Isso quando abandonou o emprego, isso quando resolveu morar de aluguel ao invés de comprar uma casa, isso quando resolveu namorar alguém que claramente não tinha nada a ver com ele. Mesmo com todos alertas ela resolveu deixá-lo seguir o que achava melhor. Não se eximiu da sua responsabilidade enquanto quem ama, não tomou para si responsabilidade que não era dela, não foi indiferente à demanda do outro, mas deixou o outro livre e ajudou no que pôde e o quanto pôde. Mas fez assim porque o amava, porque compreendia que por mais que discordasse, por mais que alertasse, a decisão, por mais errada que fosse a seus olhos, cabia somente a ele. Nada fez para se colocar como obstáculo, pelo contrário, tudo o que pôde fazer para ajudar, ela fez. 

Não mereceria ela a mesma credibilidade agora que a situação se inverteu? Não deveria ele agora fazer tudo o que estivesse ao seu alcance para ajudá-la a levar a cabo sua decisão? No entanto agora ele se esconde atrás de racionalizações, se esconde atrás de planilhas. Planilhas essas que não fez diferença alguma na hora  de abandonar o emprego. Racionalizações essas que foram deixadas de lado quando a sua demanda se impôs, mas que agora serve de desculpas para se eximir da ajuda possível.

É sempre possível usarmos um juízo para o outro e não sermos coerentes o suficiente para usarmos o mesmo juízo para nós mesmos. Da mesma forma que há pessoas que são muito duras com os outros mas ao mesmo tempo são bastante condescendentes consigo. Para o outro todo o peso das racionalizações, para mim nem tanto peso assim, e assim a vida segue como que normalmente diante das incongruências destas posições. Os já conhecidos "dois pesos e duas medidas" acabam falando mais altos diante dos nossos interesses e isso é algo extremamente humano, mas nem por isso seja algo que devemos nutrir, afinal, seria bom se fôssemos justos o tempo todo; tanto conosco como com os outros.

Há também aqueles que são extremamente severos consigo e extremamente condescendente com o erro dos outros. Esse segundo tipo também encontramos aos montes em nossa vida. O grande desafio é encontrar o meio-termo entre essas duas situações e tentarmos, na medida do possível, nos tornar melhores em relação ao outro. Ajudar o outro sempre que possível e não ser empecilho para que o outro tome as suas decisões. No que depender de nós devemos ter sempre o coração disposto a ajudar o próximo para que ele se realize e para que ele sempre se responsabilize pelos seus atos.

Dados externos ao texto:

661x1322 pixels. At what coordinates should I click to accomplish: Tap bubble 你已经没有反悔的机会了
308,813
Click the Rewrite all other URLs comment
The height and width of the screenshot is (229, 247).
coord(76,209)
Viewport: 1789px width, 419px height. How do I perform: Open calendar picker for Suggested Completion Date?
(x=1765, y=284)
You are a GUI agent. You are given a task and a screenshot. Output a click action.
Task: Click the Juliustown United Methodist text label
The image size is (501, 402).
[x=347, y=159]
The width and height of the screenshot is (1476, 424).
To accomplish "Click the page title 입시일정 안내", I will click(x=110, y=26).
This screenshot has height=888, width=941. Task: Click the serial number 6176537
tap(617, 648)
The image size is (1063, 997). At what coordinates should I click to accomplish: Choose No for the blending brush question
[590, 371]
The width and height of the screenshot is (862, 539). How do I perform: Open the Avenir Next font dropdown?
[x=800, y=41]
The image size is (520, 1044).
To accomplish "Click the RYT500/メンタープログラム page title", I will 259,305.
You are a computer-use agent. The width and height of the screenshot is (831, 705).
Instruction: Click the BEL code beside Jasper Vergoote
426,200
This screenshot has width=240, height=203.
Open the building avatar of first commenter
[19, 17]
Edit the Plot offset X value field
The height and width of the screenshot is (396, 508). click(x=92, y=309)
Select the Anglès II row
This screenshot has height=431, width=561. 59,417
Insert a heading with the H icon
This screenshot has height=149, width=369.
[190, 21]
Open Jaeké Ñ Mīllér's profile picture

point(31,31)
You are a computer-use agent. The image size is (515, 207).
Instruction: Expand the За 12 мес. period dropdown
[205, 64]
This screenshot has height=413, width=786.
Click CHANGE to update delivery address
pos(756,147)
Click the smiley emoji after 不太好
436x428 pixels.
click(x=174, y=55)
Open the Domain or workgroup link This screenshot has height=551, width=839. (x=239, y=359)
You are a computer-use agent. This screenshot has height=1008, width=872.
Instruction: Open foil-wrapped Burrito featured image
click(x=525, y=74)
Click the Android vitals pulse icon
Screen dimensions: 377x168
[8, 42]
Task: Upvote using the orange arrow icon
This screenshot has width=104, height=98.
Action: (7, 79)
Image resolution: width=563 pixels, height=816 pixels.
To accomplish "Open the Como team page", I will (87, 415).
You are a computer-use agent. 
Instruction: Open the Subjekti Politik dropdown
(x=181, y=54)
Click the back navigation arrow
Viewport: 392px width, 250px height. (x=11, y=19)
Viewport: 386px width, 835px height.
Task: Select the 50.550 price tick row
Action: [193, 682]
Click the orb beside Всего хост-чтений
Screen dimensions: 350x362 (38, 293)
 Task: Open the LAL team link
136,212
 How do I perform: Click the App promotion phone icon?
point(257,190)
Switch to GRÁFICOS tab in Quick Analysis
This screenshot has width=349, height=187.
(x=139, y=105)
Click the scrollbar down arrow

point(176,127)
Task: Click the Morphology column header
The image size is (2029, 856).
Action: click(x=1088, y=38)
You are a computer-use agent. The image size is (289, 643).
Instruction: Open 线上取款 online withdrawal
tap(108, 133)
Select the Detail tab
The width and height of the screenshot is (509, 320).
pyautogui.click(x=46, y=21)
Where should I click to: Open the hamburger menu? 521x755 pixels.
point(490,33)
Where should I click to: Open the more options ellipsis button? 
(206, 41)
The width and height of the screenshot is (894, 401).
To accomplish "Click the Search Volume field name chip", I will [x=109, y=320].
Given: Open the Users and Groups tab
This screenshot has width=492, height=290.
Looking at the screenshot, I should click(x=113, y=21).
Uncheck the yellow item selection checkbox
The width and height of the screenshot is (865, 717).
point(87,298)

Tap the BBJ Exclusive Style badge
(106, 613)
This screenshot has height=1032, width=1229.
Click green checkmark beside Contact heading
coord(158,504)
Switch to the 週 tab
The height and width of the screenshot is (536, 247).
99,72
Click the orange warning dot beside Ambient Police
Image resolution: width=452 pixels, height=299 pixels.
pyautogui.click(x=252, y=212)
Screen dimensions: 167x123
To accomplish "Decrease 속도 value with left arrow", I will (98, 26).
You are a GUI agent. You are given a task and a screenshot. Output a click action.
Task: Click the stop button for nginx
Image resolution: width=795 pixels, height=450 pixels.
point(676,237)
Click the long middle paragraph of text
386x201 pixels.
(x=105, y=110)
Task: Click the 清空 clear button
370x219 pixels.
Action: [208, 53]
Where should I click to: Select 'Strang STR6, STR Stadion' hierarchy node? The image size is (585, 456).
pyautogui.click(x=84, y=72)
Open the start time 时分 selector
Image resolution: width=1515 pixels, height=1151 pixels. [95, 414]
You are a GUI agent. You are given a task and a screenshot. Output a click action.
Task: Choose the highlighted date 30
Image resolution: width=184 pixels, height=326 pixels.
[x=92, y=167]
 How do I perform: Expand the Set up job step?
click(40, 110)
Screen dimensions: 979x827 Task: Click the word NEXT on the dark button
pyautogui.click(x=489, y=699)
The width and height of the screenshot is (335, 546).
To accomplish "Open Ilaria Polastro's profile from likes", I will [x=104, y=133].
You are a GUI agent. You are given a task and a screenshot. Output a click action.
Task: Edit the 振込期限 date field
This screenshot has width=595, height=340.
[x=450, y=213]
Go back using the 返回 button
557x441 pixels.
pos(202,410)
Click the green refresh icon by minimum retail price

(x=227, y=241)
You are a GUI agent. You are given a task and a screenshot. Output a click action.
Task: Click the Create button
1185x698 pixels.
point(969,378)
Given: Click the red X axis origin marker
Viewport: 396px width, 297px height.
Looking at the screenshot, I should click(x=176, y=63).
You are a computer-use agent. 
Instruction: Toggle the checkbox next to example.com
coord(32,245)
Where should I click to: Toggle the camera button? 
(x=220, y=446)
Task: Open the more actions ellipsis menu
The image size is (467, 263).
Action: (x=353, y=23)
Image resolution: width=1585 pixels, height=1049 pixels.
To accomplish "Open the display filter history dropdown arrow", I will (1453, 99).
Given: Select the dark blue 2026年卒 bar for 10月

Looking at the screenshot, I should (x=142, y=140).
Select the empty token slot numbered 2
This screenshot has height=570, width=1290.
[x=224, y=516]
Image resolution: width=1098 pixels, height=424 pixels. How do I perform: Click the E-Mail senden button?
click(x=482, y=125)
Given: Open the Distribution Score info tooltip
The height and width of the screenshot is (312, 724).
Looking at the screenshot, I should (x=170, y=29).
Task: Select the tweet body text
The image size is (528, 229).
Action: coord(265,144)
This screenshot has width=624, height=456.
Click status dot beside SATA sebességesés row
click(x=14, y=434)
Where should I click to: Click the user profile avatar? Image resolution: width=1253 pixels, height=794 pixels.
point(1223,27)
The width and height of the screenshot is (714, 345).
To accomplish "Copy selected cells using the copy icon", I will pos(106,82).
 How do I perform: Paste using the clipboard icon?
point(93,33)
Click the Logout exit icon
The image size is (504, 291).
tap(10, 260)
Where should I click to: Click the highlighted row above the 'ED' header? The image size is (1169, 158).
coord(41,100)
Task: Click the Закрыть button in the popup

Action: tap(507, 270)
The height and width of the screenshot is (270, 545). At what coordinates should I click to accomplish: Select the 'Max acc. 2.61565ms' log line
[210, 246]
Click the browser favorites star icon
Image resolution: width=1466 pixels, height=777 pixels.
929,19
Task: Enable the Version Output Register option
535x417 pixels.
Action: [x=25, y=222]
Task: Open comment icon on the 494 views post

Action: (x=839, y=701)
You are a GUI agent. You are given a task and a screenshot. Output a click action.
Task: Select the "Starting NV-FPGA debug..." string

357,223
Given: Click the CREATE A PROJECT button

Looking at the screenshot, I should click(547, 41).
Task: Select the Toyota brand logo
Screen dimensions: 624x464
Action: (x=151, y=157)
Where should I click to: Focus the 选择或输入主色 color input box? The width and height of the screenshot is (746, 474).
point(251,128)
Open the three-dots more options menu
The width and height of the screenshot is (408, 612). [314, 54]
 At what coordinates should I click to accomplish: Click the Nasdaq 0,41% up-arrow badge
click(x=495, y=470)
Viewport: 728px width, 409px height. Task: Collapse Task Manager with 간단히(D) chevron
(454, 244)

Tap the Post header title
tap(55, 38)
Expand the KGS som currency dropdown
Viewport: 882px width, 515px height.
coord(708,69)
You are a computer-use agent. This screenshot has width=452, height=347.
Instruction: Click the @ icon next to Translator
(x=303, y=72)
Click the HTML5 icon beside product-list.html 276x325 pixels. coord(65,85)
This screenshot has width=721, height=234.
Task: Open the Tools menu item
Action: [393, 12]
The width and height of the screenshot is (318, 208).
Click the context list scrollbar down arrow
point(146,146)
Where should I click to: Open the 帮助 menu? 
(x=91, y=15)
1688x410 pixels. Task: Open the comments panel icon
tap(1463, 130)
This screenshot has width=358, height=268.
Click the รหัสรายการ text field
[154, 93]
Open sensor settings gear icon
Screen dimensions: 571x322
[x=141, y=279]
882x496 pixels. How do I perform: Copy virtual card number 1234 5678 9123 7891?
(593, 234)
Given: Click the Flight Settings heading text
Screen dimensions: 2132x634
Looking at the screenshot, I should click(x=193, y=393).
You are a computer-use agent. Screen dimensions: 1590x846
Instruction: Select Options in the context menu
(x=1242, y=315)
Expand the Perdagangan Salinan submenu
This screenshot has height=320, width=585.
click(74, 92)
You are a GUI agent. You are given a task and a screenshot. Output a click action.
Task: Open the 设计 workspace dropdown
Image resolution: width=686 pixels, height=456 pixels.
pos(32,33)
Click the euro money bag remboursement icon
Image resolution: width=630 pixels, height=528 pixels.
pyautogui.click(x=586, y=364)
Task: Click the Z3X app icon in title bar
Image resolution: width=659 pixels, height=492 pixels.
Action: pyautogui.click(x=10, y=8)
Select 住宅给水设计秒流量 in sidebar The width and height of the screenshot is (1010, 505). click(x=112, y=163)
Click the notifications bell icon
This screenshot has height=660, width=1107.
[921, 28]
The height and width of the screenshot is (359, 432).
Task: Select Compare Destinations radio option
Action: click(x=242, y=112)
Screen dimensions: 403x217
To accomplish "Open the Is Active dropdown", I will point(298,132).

Toda escolha envolve uma perda. Escolher é sempre perder algo. Enquanto adultos cabe a nós reconhecer o direito do outro de tomar as suas próprias decisões, o direito do outro de escolher o que achar melhor para si. Por mais idiota que possamos achar a escolha do outro não compete a nós decidir por ele. Se solicitados podemos expor nossas opiniões, nossos pontos a favor e contra tal decisão, mas sempre tendo em mente que cabe apenas ao outro tomar tal decisão. A nós cabe respeitar  e torcer para que o outro escolha o que for melhor, cabe a nós torcer para que o outro escolha a vida e viva. E isso é sempre um grande desafio para nós.

Que estejamos sempre prontos a aconselhar e ajudar o outro naquilo que sabemos, mas sem nunca tirar do outro a responsabilidade e o seu direito/dever de escolher o seu próprio caminho.